Dnieper gibt wie bei Easthaven eine frische Karte auf jede Spalte, lässt dich wie bei Yukon jede offene Kartengruppe ziehen und legt einen König direkt auf ein Ass. Etwa 15 % Gewinnchance.

Dnieper Solitär ist nach dem großen Fluss Osteuropas (dem Dnepr) benannt und gehört zur selben Familie wie Ukrainian Solitaire: Das Tableau wird in der Farbe absteigend gebaut, jede offene Kartengruppe darf unabhängig von ihrer Reihenfolge bewegt werden, und nur vollständige Folgen aus dreizehn Karten einer Farbe dürfen auf die Grundstapel wandern. Zwei Dinge unterscheiden es: Der Talon gibt wie bei Easthaven auf jede Spalte eine neue Karte, und der Aufbau läuft im Kreis, sodass ein König direkt auf ein Ass gelegt werden darf. Das Spiel ist schwierig, mit einer Gewinnchance von etwa 15 %. Es wird mit einem einzigen Deck gespielt, und deine Siegchancen hängen in erster Linie von deinem Können ab.
Wie seine Verwandten Russian und Yukon tauscht das Spiel Klondikes höfliches Eine-Karte-Ziehen gegen großflächiges Graben: Jede offene Karte kann mitsamt allem, was auf ihr liegt, in eine neue Spalte geschleppt werden. Die Umlauf-Regel ist das kleine Geschenk des Flusses; liegt ein Ass gestrandet oben auf einer Spalte, darf ein König direkt darauf gelegt werden, und aus einer Sackgasse wird ein Neuanfang.
Wähle den Zeitpunkt deiner Talon-Ausgaben mit Bedacht. Jeder Klick legt eine Karte auf jede Spalte und begräbt alles, was du offen liegen ließest; räume das Tableau also auf, bevor du gibst, denn es gibt nur einen Durchgang durch den Talon. Die verdeckten Karten sind der eigentliche Gegner: Decke sie früh auf, und denke daran, dass nichts die Grundstapel erreicht, bevor eine komplette Farbe in Reihenfolge auf dem Tableau zusammengesetzt ist.
Ukrainian Solitär, Easthaven Solitär und Yukon Solitär sind drei Solitaire-Spiele, die diesem hier ähneln.
Wenn dir etwas Merkwürdiges auffällt oder du eine Idee hast, wie das Spiel besser werden könnte, kontaktiere mich gerne.
Viel Spaß beim Spielen!
4 Grundstapel: Nehmen nur vollständige Folgen aus dreizehn Karten einer Farbe auf, die auf dem Tableau gebaut wurden.
7 Tableau-Stapel: Abbau absteigend in derselben Farbe; ein König darf auch auf ein Ass gelegt werden. Jede offene Kartengruppe darf gemeinsam bewegt werden, geordnet oder nicht. Jede Karte kann einen leeren Platz füllen. Zu Spielbeginn erhält jeder Stapel vier Karten, drei verdeckt und eine offen.

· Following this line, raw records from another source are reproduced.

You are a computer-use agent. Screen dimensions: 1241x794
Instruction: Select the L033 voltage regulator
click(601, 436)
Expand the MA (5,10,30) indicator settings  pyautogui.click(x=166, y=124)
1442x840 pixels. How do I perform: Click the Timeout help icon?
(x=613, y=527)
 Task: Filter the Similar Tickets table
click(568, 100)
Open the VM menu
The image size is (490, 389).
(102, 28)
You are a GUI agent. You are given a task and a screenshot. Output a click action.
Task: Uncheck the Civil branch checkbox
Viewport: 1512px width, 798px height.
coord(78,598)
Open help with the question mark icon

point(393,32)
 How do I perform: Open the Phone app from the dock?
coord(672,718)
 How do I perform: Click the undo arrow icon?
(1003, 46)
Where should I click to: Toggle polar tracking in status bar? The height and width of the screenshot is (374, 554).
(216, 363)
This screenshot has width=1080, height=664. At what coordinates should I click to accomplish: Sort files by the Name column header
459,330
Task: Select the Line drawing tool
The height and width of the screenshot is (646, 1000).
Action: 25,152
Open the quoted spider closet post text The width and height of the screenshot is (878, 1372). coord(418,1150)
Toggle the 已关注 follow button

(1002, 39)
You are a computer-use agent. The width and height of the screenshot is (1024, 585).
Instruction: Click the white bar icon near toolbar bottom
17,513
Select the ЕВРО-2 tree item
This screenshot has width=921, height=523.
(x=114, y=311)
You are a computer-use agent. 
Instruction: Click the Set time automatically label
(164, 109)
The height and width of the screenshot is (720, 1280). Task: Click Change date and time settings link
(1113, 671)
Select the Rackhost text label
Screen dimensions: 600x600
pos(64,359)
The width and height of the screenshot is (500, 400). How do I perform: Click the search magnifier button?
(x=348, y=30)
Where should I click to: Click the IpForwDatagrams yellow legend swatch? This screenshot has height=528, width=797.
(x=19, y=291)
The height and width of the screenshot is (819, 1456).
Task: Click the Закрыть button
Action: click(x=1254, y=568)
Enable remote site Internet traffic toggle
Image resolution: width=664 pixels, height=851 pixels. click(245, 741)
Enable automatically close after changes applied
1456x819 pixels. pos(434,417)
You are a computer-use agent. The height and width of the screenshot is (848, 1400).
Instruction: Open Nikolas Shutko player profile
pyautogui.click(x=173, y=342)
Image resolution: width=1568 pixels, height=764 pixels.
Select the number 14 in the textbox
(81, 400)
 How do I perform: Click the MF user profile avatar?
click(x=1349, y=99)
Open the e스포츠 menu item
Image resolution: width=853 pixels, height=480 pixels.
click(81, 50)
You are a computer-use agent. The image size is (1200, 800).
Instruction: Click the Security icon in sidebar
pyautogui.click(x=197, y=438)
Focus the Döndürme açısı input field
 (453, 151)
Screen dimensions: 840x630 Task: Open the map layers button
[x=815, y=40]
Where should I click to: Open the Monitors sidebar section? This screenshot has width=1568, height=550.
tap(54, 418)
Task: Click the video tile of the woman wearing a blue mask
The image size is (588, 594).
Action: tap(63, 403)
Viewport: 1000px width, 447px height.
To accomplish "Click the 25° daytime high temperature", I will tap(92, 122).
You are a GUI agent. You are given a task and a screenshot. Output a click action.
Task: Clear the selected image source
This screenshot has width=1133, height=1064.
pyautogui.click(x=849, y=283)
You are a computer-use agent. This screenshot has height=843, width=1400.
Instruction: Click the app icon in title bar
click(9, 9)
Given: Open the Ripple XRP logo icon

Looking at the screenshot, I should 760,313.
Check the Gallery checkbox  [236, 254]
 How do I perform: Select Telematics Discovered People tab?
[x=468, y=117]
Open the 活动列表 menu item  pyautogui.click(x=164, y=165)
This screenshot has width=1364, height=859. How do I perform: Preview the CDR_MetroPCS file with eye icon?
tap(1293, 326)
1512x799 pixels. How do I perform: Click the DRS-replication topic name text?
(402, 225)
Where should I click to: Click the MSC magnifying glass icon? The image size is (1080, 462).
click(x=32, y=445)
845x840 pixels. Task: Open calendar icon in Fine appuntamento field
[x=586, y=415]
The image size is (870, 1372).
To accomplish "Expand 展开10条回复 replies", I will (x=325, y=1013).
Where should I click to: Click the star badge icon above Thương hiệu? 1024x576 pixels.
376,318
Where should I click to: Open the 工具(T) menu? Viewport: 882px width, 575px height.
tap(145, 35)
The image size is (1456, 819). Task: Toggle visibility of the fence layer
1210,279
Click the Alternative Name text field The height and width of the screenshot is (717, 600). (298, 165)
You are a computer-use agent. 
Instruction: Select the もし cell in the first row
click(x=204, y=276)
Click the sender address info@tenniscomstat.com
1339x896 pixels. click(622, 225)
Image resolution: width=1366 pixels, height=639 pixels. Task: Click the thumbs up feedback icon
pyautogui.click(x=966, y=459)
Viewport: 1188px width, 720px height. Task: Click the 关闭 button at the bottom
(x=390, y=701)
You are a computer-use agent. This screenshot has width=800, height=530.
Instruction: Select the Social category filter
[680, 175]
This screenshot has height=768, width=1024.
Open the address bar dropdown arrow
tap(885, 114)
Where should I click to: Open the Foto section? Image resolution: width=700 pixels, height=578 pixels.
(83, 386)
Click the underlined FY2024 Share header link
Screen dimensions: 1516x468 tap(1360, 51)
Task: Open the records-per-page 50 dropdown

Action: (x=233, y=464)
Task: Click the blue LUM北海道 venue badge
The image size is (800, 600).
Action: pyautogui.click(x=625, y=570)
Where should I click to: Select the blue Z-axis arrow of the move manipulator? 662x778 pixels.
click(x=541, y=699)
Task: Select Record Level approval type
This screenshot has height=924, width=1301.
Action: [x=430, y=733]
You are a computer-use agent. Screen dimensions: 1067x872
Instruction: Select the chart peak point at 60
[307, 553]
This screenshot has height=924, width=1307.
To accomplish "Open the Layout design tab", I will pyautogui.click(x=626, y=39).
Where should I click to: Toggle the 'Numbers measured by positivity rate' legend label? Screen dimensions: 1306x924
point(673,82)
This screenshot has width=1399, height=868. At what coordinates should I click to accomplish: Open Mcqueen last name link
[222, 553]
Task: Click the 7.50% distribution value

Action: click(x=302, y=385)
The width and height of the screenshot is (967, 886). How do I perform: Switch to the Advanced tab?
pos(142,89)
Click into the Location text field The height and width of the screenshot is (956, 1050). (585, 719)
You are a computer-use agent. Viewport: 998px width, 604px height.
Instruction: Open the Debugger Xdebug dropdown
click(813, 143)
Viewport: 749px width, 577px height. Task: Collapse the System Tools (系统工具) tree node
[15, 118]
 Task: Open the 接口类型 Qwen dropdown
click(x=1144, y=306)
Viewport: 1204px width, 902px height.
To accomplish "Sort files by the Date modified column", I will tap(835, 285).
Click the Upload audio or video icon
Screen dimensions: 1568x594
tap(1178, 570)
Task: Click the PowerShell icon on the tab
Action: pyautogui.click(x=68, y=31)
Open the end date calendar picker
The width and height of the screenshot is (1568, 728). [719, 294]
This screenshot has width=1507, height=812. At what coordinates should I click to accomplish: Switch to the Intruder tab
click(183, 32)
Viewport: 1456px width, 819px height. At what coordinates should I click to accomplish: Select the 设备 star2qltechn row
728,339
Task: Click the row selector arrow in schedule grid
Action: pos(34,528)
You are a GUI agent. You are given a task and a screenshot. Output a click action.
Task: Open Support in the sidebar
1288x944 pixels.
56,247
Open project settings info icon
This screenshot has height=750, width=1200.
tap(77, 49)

Talon: Mit einem Klick auf den Talon gibst du eine Karte auf jeden Tableau-Stapel. Es gibt keine Neuverteilung.
Es gibt vier Grundstapel.
Einzelne Karten dürfen nie auf die Grundstapel gelegt werden. Erst wenn du auf dem Tableau eine vollständige Folge gebaut hast, dreizehn Karten einer Farbe in Reihenfolge vom Ass bis zum König, kann sie auf den Grundstapel wandern. Vollständige Folgen werden automatisch hinüberbewegt.
Die oberste Karte jedes Grundstapels darf zurück ins Spiel genommen werden, wenn ein anderer Stapel sie aufnimmt.
Sieben nach unten aufgefächerte Tableau-Stapel mit je vier Karten. Die oberste Karte jedes Stapels liegt offen, die übrigen Karten liegen verdeckt.
Eine Karte darf auf einen Tableau-Stapel gelegt werden, wenn sie um eins niedriger ist als die bisherige oberste Karte des Stapels und dieselbe Farbe hat. Auf eine Pik-9 passt also nur eine Pik-8. Der Aufbau läuft im Kreis, sodass ein König auch auf ein Ass gelegt werden darf.
Jede offene Karte im Tableau darf auf einen anderen Tableau-Stapel gelegt werden, auf den sie passt, und nimmt dabei alle auf ihr liegenden Karten mit, auch wenn diese nicht in Reihenfolge liegen, genau wie bei Yukon.
Jede Karte kann einen leeren Platz im Tableau füllen.
Der Talon besteht aus den übrig gebliebenen Karten.
Wenn du auf den Talon klickst, wird auf jeden Tableau-Stapel eine Karte gegeben. Es gibt nur einen Durchgang durch den Talon.